[Given problem] Reproduce the following records verbatim, leaving out the pictures.
## Start Records for the exercise
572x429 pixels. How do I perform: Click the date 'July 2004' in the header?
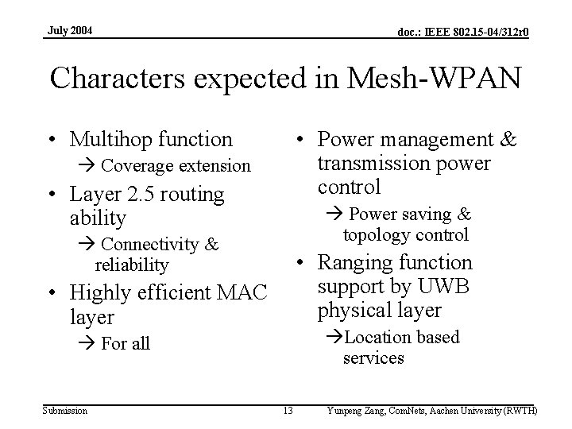(70, 30)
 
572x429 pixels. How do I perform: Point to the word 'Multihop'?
(109, 140)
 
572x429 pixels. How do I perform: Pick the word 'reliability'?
(132, 265)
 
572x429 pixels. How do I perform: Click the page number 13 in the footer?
(288, 410)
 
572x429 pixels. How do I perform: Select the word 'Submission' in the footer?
(66, 410)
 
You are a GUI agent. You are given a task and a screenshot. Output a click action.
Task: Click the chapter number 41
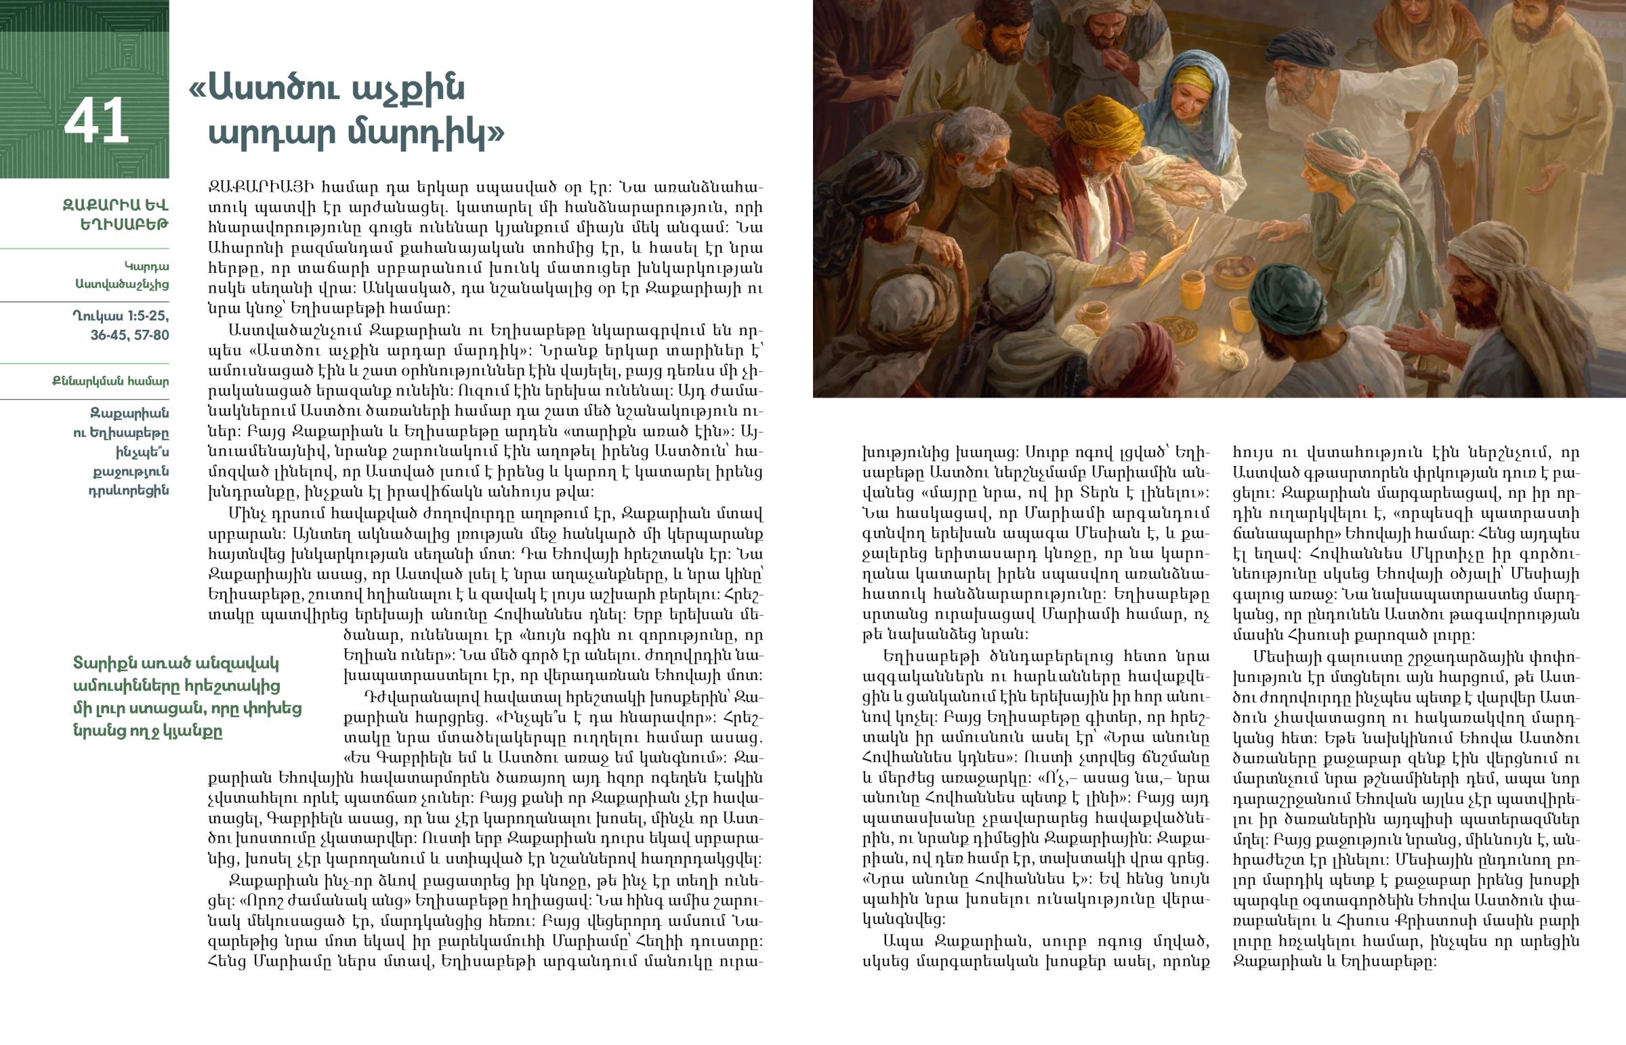pyautogui.click(x=96, y=121)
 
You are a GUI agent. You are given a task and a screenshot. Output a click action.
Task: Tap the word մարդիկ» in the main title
pyautogui.click(x=426, y=133)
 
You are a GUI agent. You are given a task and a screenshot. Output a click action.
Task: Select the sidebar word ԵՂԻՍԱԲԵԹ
pyautogui.click(x=124, y=224)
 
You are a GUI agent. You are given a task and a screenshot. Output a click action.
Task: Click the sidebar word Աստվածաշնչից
pyautogui.click(x=122, y=284)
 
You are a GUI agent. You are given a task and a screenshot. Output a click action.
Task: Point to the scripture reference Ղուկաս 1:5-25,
pyautogui.click(x=121, y=316)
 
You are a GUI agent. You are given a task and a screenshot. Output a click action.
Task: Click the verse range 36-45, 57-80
pyautogui.click(x=129, y=335)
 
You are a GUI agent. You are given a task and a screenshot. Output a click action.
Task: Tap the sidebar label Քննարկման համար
pyautogui.click(x=110, y=381)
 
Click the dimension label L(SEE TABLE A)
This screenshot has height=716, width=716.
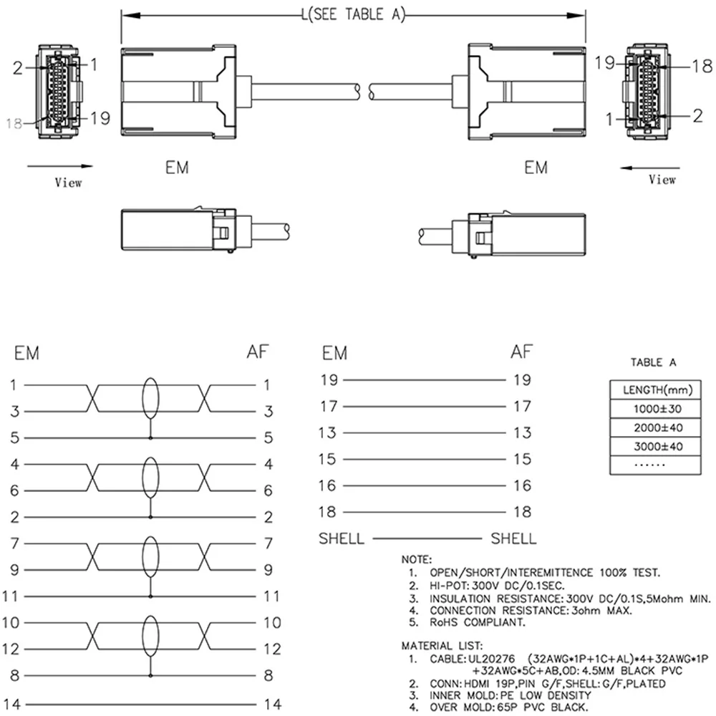pos(354,14)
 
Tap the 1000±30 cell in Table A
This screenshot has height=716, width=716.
pos(657,409)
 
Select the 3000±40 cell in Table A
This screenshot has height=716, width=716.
pos(658,447)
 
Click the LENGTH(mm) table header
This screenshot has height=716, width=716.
pos(657,390)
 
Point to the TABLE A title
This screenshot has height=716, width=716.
pos(654,362)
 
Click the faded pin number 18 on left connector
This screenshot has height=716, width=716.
pos(14,123)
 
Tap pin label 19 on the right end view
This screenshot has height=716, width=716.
pos(604,63)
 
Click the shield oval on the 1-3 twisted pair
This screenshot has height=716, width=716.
pos(150,398)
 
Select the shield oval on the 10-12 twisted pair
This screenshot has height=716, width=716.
pos(150,636)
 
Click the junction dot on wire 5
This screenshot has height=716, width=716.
pos(150,438)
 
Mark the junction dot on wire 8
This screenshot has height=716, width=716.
pos(150,675)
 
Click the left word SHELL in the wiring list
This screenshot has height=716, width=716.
pos(342,539)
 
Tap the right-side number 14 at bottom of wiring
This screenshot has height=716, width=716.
pos(273,704)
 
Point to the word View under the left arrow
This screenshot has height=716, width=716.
pos(69,183)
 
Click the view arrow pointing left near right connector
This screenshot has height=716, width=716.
pos(650,168)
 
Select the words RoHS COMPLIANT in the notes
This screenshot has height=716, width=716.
pos(478,622)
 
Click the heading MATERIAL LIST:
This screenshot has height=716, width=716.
pos(442,646)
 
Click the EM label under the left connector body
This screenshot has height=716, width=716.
pos(177,168)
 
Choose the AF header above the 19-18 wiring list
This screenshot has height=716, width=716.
pos(521,352)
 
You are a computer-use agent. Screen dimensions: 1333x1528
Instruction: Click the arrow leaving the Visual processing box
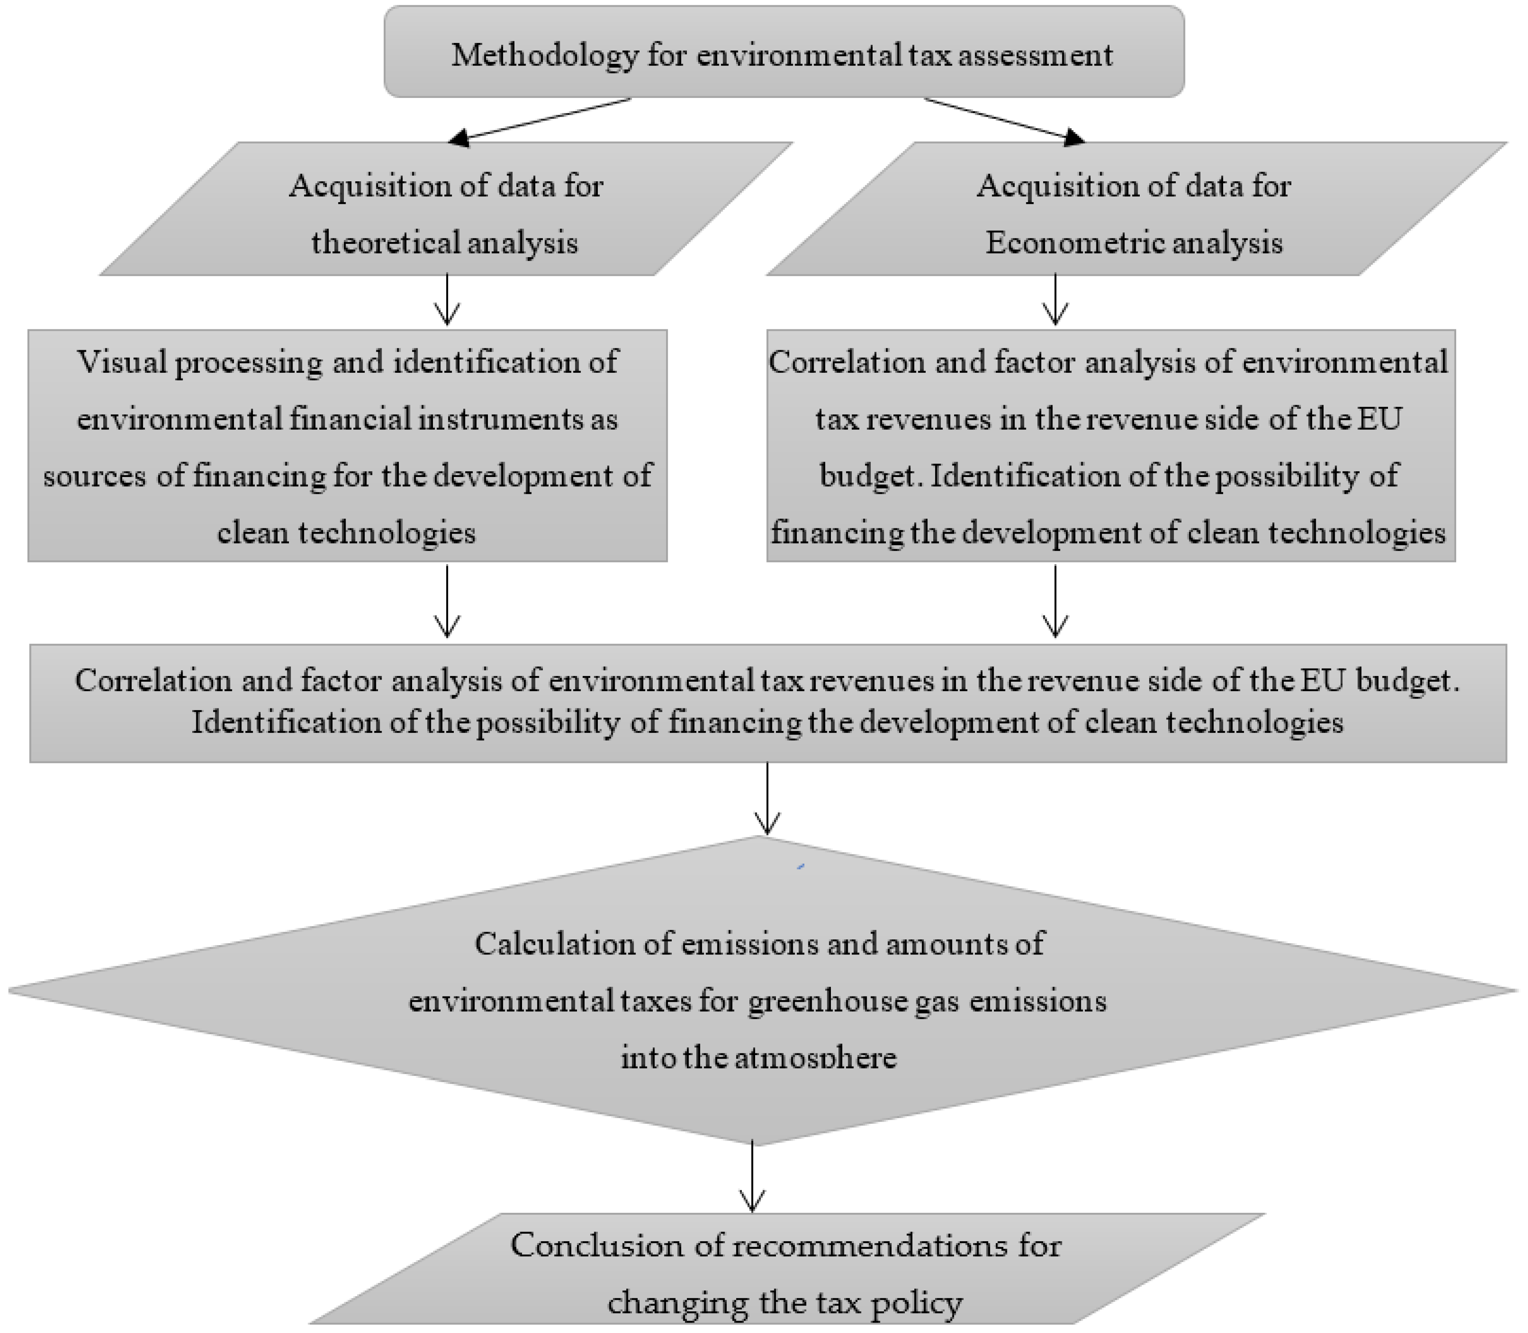(447, 601)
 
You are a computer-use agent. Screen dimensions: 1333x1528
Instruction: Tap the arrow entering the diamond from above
(768, 798)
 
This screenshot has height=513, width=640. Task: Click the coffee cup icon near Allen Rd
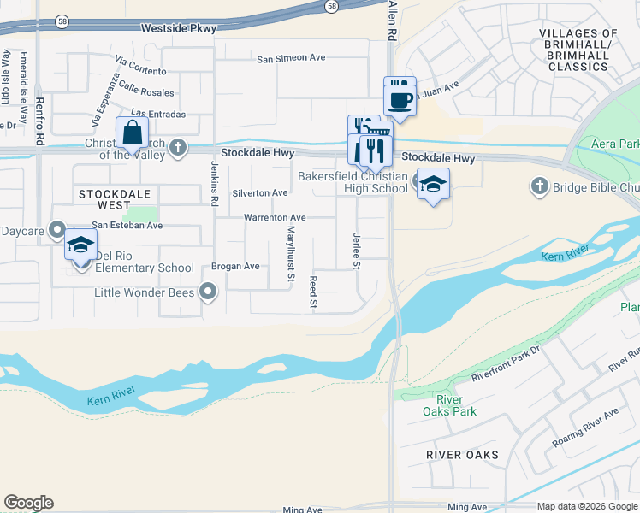pos(400,97)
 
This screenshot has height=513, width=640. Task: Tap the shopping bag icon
pos(132,134)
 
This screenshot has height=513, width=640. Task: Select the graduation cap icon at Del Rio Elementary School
pos(80,245)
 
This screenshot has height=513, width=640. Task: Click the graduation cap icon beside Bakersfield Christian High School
pos(434,185)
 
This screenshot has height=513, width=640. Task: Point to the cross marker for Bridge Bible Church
pos(539,186)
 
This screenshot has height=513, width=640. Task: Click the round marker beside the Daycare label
pos(57,230)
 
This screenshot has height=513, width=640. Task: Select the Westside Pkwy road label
pos(179,28)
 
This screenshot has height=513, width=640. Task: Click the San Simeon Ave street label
pos(292,58)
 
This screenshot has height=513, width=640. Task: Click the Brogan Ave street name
pos(235,267)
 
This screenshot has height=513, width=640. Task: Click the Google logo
pos(28,503)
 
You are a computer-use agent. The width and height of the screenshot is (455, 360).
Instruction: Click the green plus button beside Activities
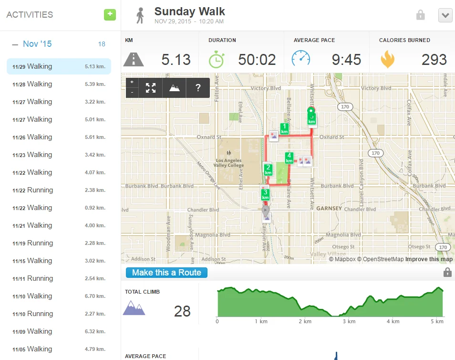pyautogui.click(x=110, y=14)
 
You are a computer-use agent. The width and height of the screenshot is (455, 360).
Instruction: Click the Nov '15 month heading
pyautogui.click(x=37, y=44)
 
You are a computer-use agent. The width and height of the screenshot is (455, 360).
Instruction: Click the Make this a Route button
pyautogui.click(x=166, y=273)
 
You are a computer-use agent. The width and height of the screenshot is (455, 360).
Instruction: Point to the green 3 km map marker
pyautogui.click(x=265, y=195)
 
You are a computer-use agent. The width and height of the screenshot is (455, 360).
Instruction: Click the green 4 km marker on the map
pyautogui.click(x=289, y=158)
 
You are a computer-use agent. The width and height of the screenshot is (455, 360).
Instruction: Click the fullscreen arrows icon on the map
pyautogui.click(x=151, y=88)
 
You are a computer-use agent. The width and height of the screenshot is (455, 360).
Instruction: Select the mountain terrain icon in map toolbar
pyautogui.click(x=175, y=88)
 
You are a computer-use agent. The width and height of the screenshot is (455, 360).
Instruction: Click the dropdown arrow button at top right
pyautogui.click(x=445, y=15)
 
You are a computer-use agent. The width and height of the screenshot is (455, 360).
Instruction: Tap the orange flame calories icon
pyautogui.click(x=387, y=59)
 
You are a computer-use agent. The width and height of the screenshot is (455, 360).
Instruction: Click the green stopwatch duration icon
pyautogui.click(x=217, y=59)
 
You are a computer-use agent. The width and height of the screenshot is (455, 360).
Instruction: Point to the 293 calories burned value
pyautogui.click(x=434, y=60)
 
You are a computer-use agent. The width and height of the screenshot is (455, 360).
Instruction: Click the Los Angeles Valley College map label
pyautogui.click(x=229, y=163)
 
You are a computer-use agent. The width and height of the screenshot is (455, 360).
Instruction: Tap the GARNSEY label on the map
pyautogui.click(x=329, y=209)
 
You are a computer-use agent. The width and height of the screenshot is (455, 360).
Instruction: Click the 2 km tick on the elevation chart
pyautogui.click(x=305, y=321)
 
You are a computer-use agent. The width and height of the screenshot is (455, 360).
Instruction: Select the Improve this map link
pyautogui.click(x=429, y=259)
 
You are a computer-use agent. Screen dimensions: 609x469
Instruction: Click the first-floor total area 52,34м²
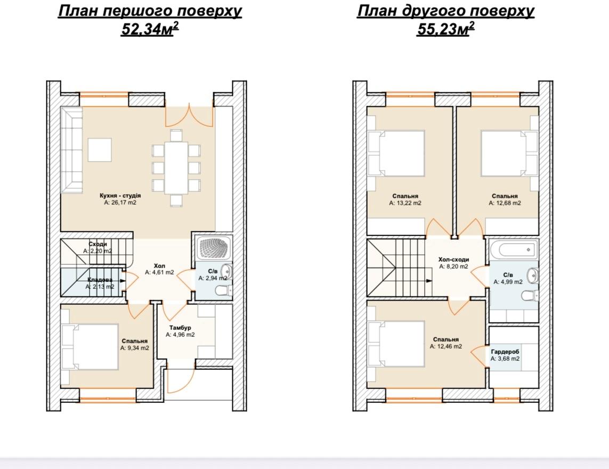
## End Records for the exercise
[Finished answer]
572x429 pixels. How do I perform: Click the date 'July 2004' in the header?
(70, 30)
 
572x429 pixels. How do I perform: Point to the word 'Multihop'?
(109, 140)
 
572x429 pixels. How do I perform: Pick the word 'reliability'?
(132, 265)
 
572x429 pixels. How do I perform: Click the page number 13 in the footer?
(288, 410)
 
572x429 pixels. How do I perform: Select the word 'Submission' in the footer?
(66, 410)
 
You are a GUI agent. You are given a task and a screenshot. Output a click action.
Task: Click the chapter number 41
pyautogui.click(x=96, y=121)
 
You are a GUI agent. You are given a task and a screenshot. Output a click action.
Task: Tap the word մարդիկ» in the main title
pyautogui.click(x=426, y=133)
 
You are a GUI agent. You are given a task and a screenshot. Output a click action.
Task: Select the sidebar word ԵՂԻՍԱԲԵԹ
pyautogui.click(x=124, y=224)
 
You are a GUI agent. You are given a task and a screenshot. Output a click action.
Task: Click the sidebar word Աստվածաշնչից
pyautogui.click(x=122, y=284)
 
You are a GUI agent. You are given a task and a screenshot. Output a click action.
Task: Point to the scripture reference Ղուկաս 1:5-25,
pyautogui.click(x=121, y=316)
 
You are a GUI agent. You are given a task and a screenshot. Output a click action.
Task: Click the verse range 36-45, 57-80
pyautogui.click(x=129, y=335)
 
You are a GUI agent. You are given a task and a screenshot. Output a click action.
Task: Tap the sidebar label Քննարկման համար
pyautogui.click(x=110, y=381)
 
Click the dimension label L(SEE TABLE A)
This screenshot has height=716, width=716.
pos(354,14)
 
Tap the 1000±30 cell in Table A
This screenshot has height=716, width=716.
pos(657,409)
 
Select the 3000±40 cell in Table A
This screenshot has height=716, width=716.
pos(658,447)
 
Click the LENGTH(mm) table header
This screenshot has height=716, width=716.
pos(657,390)
 
Point to the TABLE A title
This screenshot has height=716, width=716.
pos(654,362)
 
Click the faded pin number 18 on left connector
This screenshot has height=716, width=716.
pos(14,123)
 
Tap pin label 19 on the right end view
This screenshot has height=716, width=716.
pos(604,63)
 
Click the shield oval on the 1-3 twisted pair
This screenshot has height=716, width=716.
pos(150,398)
 
Select the shield oval on the 10-12 twisted pair
This screenshot has height=716, width=716.
pos(150,636)
 
Click the junction dot on wire 5
This screenshot has height=716, width=716.
pos(150,438)
 
Mark the junction dot on wire 8
This screenshot has height=716, width=716.
pos(150,675)
 
Click the left word SHELL in the wiring list
This screenshot has height=716, width=716.
pos(342,539)
 
Tap the right-side number 14 at bottom of wiring
This screenshot has height=716, width=716.
pos(273,704)
 
Point to the word View under the left arrow
This screenshot has height=716, width=716.
pos(69,183)
 
Click the view arrow pointing left near right connector
This screenshot has height=716, width=716.
pos(650,168)
 
Select the words RoHS COMPLIANT in the notes
This screenshot has height=716, width=716.
pos(478,622)
 
Click the heading MATERIAL LIST:
This screenshot has height=716, width=716.
pos(442,646)
 
Click the EM label under the left connector body
This screenshot has height=716, width=716.
pos(177,168)
 
Choose the AF header above the 19-18 wiring list
This screenshot has height=716, width=716.
pos(521,352)
 
You are a computer-use agent. Screen dimensions: 1333x1528
Instruction: Click the arrow leaving the Visual processing box
(447, 601)
 
You are a computer-use agent. Screen dimensions: 1333x1528
Instruction: Tap the arrow entering the diamond from above
(768, 798)
 
This screenshot has height=513, width=640. Task: Click the coffee cup icon near Allen Rd
pos(400,97)
 
This screenshot has height=513, width=640. Task: Tap the shopping bag icon
pos(132,134)
 
This screenshot has height=513, width=640. Task: Select the graduation cap icon at Del Rio Elementary School
pos(80,245)
 
This screenshot has height=513, width=640. Task: Click the graduation cap icon beside Bakersfield Christian High School
pos(434,185)
 
This screenshot has height=513, width=640. Task: Point to the cross marker for Bridge Bible Church
pos(539,186)
 
This screenshot has height=513, width=640. Task: Click the round marker beside the Daycare label
pos(57,230)
 
This screenshot has height=513, width=640. Task: Select the Westside Pkwy road label
pos(179,28)
 
This screenshot has height=513, width=640. Task: Click the San Simeon Ave street label
pos(292,58)
 
This screenshot has height=513, width=640. Task: Click the Brogan Ave street name
pos(235,267)
 
This screenshot has height=513, width=640. Task: Click the Google logo
pos(28,503)
 
You are a computer-use agent. The width and height of the screenshot is (455, 360).
Instruction: Click the green plus button beside Activities
pyautogui.click(x=110, y=14)
 
You are a computer-use agent. The width and height of the screenshot is (455, 360).
Instruction: Click the Nov '15 month heading
pyautogui.click(x=37, y=44)
 
You are a computer-use agent. The width and height of the screenshot is (455, 360).
Instruction: Click the Make this a Route button
pyautogui.click(x=166, y=273)
 
You are a computer-use agent. The width and height of the screenshot is (455, 360).
Instruction: Point to the green 3 km map marker
pyautogui.click(x=265, y=195)
 
You are a computer-use agent. The width and height of the screenshot is (455, 360).
Instruction: Click the green 4 km marker on the map
pyautogui.click(x=289, y=158)
 
You are a computer-use agent. The width and height of the screenshot is (455, 360).
Instruction: Click the fullscreen arrows icon on the map
pyautogui.click(x=151, y=88)
 
You are a computer-use agent. The width and height of the screenshot is (455, 360).
Instruction: Select the mountain terrain icon in map toolbar
pyautogui.click(x=175, y=88)
 
You are a computer-use agent. The width and height of the screenshot is (455, 360).
Instruction: Click the dropdown arrow button at top right
pyautogui.click(x=445, y=15)
 
You are a computer-use agent. The width and height of the screenshot is (455, 360).
Instruction: Tap the orange flame calories icon
pyautogui.click(x=387, y=59)
 
You are a computer-use agent. The width and height of the screenshot is (455, 360).
Instruction: Click the green stopwatch duration icon
pyautogui.click(x=217, y=59)
 
You are a computer-use agent. The width and height of the screenshot is (455, 360).
Instruction: Point to the 293 calories burned value
pyautogui.click(x=434, y=60)
 
You are a computer-use agent. The width and height of the screenshot is (455, 360).
Instruction: Click the Los Angeles Valley College map label
pyautogui.click(x=229, y=163)
 
You are a computer-use agent. The width and height of the screenshot is (455, 360).
Instruction: Tap the GARNSEY label on the map
pyautogui.click(x=329, y=209)
 
You are a computer-use agent. The width and height of the screenshot is (455, 360).
Instruction: Click the 2 km tick on the elevation chart
pyautogui.click(x=305, y=321)
 
You are a computer-use agent. The width and height of the screenshot is (455, 360).
Instruction: Select the Improve this map link
pyautogui.click(x=429, y=259)
 
You are a computer-use agent. Screen dimensions: 609x469
Instruction: Click the first-floor total area 52,34м²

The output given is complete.